What is needed –
Determine how many lines in the records hold "input", and give that number with nothing added.

== Segment start ==

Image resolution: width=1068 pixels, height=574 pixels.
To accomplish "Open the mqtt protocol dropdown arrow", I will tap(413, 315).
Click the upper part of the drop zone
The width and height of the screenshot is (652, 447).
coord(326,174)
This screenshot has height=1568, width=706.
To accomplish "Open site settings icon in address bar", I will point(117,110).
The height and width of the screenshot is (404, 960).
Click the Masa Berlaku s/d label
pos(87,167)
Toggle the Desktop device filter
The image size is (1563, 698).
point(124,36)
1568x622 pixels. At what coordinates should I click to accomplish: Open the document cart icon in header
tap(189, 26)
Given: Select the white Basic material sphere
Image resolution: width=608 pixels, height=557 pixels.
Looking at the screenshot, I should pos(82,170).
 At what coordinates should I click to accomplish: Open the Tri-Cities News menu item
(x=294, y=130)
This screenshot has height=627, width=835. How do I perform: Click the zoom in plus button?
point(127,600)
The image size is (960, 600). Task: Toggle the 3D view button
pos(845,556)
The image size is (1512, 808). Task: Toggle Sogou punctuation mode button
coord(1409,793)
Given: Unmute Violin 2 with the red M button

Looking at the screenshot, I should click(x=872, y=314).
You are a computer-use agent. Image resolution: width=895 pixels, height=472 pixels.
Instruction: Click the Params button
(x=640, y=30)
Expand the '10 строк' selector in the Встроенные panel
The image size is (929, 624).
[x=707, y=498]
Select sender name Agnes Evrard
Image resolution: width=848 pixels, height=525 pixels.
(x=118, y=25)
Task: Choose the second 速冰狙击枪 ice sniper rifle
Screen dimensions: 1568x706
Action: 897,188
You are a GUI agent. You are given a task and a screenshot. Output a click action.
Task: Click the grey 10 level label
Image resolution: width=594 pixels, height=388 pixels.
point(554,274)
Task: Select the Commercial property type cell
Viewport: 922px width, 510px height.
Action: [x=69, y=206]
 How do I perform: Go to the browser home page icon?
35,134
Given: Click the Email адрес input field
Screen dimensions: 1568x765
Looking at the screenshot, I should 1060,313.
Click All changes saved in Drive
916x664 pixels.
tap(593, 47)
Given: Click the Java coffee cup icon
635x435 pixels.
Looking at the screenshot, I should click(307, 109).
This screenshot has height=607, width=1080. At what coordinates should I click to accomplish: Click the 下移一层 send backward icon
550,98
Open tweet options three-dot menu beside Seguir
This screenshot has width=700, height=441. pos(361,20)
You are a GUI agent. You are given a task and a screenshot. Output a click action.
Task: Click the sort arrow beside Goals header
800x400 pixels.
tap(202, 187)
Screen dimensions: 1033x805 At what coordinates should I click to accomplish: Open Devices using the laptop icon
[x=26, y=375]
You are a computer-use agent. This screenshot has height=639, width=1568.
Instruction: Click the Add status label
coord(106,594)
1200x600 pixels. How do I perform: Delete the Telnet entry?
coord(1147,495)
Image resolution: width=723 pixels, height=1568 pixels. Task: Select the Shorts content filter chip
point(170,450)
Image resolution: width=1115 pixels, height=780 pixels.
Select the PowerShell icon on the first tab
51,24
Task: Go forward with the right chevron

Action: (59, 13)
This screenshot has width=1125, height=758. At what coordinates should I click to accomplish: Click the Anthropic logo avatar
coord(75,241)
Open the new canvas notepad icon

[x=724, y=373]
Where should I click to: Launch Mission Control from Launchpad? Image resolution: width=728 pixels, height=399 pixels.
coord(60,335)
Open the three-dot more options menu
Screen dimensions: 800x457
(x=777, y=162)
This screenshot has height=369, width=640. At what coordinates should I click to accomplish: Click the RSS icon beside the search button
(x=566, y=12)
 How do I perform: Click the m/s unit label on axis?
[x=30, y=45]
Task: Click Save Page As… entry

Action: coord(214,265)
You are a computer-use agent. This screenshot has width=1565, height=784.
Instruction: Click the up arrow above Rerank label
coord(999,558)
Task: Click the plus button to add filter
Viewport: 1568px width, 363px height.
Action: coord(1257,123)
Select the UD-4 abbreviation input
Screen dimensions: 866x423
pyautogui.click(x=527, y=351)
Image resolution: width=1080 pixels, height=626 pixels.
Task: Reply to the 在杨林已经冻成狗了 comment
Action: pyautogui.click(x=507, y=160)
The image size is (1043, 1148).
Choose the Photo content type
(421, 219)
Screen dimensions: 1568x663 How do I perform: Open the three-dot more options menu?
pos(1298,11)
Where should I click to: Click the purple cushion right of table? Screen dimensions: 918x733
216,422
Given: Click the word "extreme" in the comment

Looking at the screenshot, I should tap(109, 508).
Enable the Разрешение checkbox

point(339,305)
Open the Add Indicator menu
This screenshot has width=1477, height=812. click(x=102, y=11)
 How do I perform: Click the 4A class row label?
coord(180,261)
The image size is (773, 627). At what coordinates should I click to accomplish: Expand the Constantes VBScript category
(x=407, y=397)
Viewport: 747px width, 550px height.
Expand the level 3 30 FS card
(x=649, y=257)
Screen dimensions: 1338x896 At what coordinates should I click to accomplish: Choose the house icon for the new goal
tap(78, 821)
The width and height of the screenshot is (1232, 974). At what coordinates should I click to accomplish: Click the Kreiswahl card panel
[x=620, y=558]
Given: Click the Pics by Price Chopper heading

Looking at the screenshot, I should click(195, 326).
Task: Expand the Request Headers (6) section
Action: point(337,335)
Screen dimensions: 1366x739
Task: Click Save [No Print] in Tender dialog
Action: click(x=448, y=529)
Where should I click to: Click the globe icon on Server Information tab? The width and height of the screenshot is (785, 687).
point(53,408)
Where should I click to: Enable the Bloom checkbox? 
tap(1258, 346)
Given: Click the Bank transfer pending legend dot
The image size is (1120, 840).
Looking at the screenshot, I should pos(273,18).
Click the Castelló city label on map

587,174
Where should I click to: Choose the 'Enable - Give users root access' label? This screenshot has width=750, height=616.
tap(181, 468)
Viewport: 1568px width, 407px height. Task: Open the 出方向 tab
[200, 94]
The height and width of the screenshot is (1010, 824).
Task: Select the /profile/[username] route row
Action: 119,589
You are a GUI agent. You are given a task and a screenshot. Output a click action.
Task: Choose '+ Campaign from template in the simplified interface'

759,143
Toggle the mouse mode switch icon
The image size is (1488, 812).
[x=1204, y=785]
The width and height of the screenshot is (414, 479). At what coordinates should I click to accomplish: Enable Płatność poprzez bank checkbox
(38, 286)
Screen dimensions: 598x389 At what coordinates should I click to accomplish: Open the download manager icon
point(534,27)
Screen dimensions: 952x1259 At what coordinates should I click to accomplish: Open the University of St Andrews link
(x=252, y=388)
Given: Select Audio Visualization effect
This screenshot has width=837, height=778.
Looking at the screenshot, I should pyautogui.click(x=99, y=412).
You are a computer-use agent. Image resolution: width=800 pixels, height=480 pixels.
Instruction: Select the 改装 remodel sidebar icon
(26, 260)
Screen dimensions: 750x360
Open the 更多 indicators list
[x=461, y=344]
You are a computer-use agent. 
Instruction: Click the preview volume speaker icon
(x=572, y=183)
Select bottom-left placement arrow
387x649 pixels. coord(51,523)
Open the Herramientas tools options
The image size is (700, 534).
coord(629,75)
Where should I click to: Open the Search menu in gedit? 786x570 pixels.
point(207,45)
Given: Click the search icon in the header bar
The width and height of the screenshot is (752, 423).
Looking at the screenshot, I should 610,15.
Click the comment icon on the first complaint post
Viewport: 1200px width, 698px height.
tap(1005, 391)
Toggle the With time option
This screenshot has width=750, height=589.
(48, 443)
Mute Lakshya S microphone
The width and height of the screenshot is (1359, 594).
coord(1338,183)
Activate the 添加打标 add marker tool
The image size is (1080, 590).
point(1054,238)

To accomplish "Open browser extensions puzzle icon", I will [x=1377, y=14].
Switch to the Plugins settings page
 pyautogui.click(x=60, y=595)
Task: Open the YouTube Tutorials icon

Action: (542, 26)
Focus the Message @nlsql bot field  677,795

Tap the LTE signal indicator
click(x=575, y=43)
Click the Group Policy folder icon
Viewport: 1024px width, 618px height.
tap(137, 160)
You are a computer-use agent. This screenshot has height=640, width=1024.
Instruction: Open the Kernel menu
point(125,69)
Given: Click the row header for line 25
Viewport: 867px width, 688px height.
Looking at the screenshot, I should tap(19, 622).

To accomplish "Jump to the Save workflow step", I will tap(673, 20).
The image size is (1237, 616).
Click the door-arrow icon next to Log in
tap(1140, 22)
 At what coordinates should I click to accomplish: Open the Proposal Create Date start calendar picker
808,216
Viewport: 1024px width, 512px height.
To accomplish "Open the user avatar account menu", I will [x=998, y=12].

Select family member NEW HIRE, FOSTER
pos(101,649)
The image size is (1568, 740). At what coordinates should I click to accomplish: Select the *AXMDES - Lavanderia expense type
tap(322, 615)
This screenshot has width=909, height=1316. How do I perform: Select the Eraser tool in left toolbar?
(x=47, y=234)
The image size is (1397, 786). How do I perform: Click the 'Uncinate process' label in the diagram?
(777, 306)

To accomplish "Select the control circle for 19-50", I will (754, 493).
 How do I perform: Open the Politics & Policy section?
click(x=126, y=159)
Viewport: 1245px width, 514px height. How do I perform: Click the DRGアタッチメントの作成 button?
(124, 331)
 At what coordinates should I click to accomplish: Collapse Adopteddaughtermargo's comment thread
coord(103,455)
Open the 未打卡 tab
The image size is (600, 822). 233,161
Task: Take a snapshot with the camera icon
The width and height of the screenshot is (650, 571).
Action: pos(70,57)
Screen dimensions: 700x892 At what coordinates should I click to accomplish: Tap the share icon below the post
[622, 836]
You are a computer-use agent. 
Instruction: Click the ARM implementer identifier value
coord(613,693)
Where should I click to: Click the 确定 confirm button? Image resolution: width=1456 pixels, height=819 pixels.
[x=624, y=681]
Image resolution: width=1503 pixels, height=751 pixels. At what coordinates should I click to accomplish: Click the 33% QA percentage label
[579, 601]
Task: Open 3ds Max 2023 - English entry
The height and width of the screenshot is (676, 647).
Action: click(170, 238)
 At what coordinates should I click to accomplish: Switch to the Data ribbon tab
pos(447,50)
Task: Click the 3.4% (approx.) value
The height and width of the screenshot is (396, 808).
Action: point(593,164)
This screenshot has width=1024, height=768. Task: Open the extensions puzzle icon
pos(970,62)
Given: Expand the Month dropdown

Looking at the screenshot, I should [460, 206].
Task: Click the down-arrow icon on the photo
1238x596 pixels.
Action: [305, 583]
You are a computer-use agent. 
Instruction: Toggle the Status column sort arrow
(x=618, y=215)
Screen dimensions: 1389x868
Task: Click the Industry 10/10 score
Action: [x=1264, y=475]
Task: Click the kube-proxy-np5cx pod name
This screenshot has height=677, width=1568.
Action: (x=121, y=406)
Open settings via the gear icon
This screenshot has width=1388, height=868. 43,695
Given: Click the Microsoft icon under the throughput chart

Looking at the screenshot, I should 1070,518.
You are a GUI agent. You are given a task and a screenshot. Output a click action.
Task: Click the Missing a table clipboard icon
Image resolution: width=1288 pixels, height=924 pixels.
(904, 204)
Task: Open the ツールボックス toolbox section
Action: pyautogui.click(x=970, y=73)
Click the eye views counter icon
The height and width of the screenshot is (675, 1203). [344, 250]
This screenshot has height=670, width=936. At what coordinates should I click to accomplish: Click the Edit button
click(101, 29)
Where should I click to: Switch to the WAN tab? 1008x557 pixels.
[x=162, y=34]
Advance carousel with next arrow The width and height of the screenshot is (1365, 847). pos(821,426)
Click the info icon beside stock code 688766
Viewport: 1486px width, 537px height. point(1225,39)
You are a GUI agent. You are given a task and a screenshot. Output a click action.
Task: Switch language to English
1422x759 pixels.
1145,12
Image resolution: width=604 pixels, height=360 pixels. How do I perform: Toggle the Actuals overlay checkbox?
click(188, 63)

== Segment end ==

Exercise answer –
2